╭─ Given entries

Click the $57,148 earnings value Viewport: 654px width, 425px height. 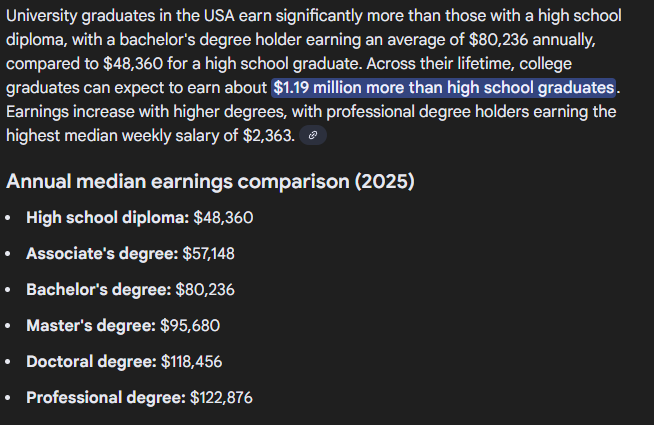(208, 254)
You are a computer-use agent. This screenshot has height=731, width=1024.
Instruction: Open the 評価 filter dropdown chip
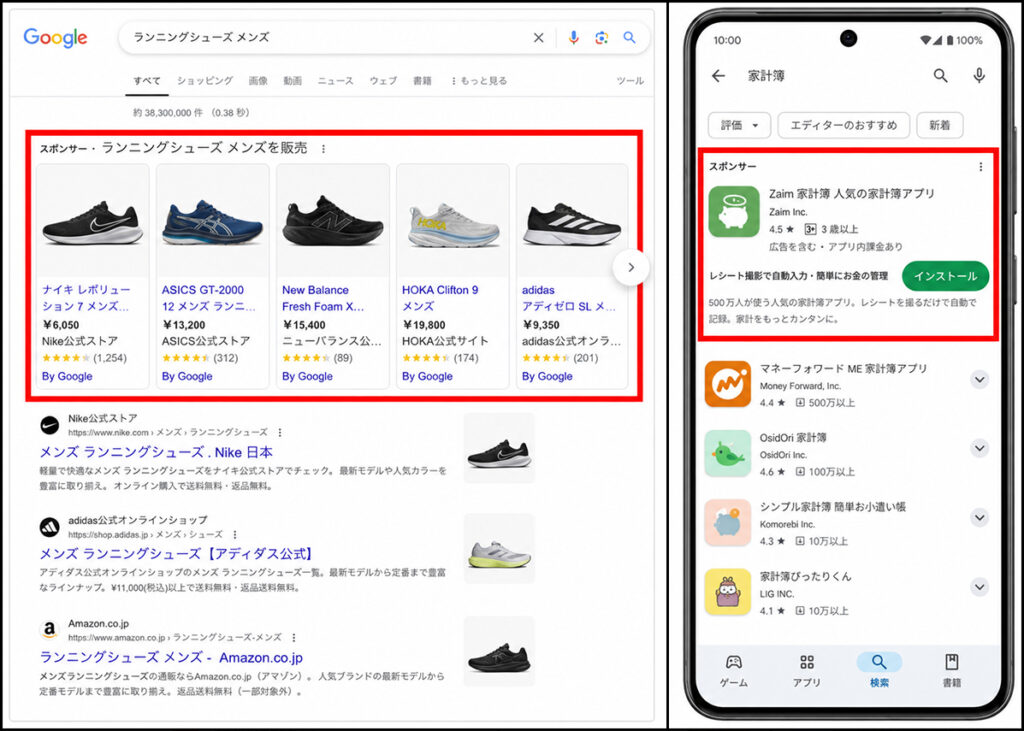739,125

╰─
╭─ Given entries

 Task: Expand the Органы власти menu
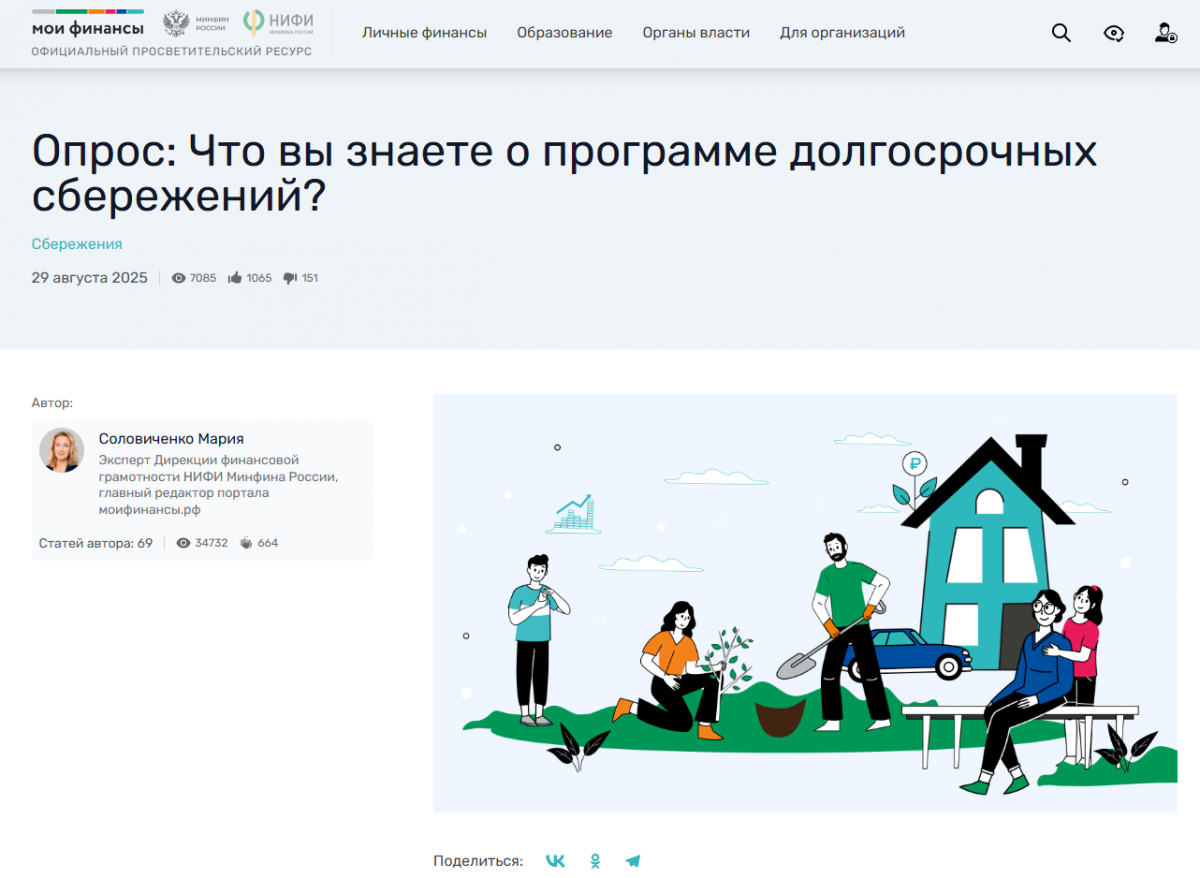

╰─
╭─ Given entries

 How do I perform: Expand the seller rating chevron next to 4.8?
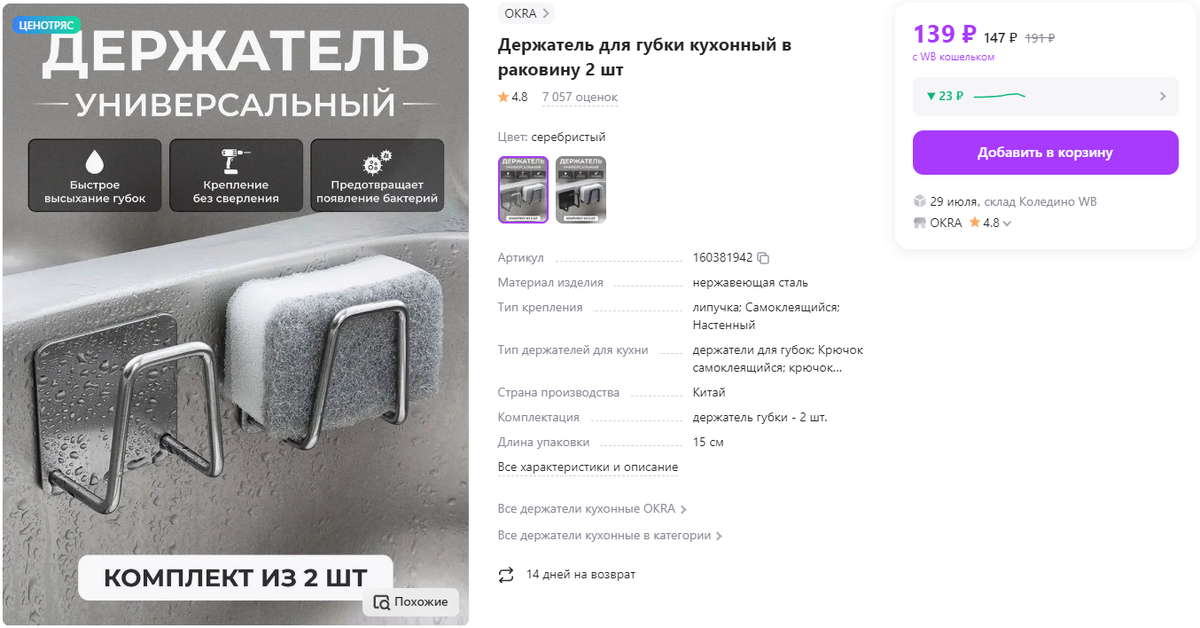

╰─

Check all the records above and select each line where the string "Expand" is found.

### Exercise output
 Task: Expand the Органы власти menu
 How do I perform: Expand the seller rating chevron next to 4.8?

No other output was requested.